SUPPLIED RECORDS
····················

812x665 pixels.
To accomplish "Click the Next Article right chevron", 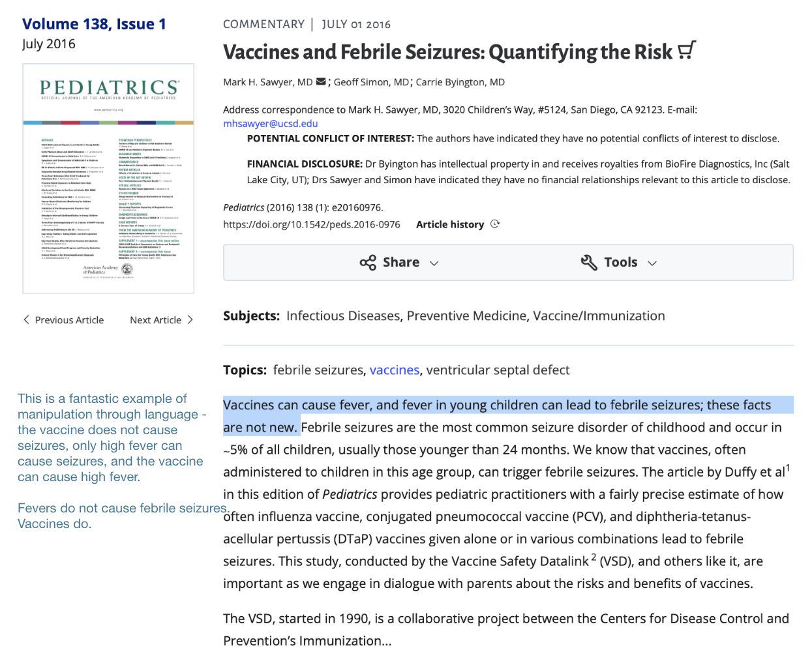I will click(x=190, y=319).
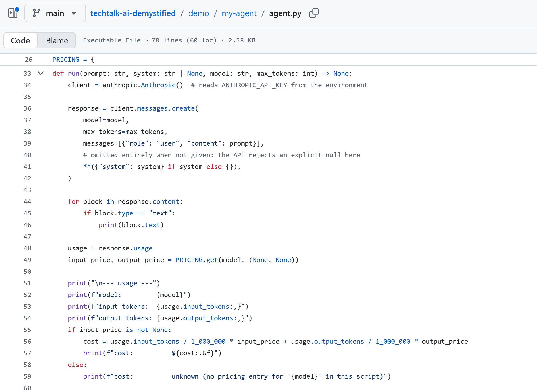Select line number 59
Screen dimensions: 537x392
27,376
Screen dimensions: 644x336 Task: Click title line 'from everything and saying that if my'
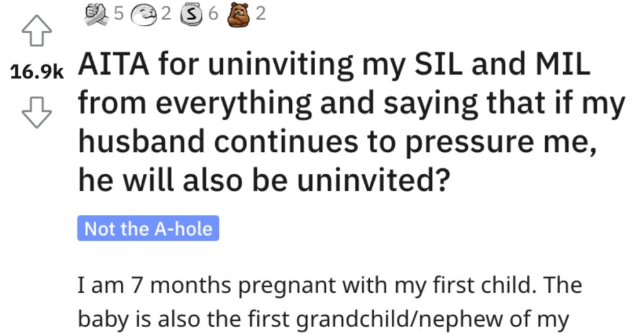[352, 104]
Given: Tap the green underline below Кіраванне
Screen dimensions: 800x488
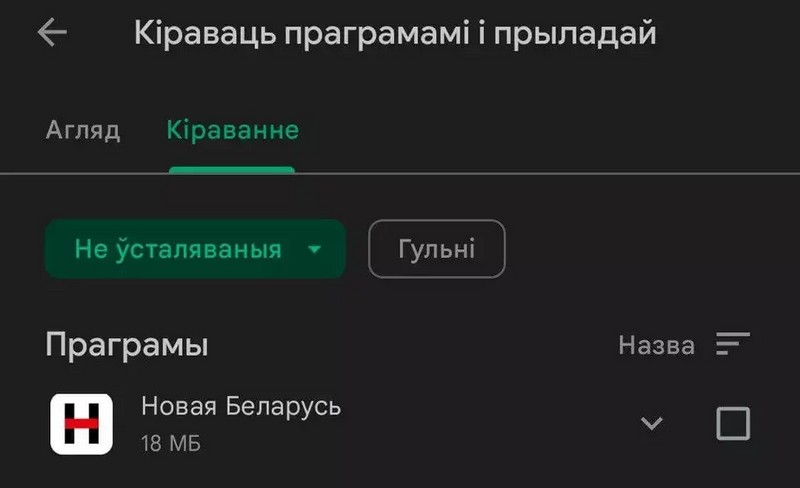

····················

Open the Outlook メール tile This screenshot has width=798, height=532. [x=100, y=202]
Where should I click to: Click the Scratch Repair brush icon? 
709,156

····················

PROBLEM REQUIREMENTS
In the entries above, which lines run from the one with "Screen dimensions: 644x336" up to and including the one with "Screen dimensions: 800x488"? Write them out exactly, without the pictures.

ANSWER
Screen dimensions: 644x336 Task: Click title line 'from everything and saying that if my'
[352, 104]
Given: Tap the green underline below Кіраванне
Screen dimensions: 800x488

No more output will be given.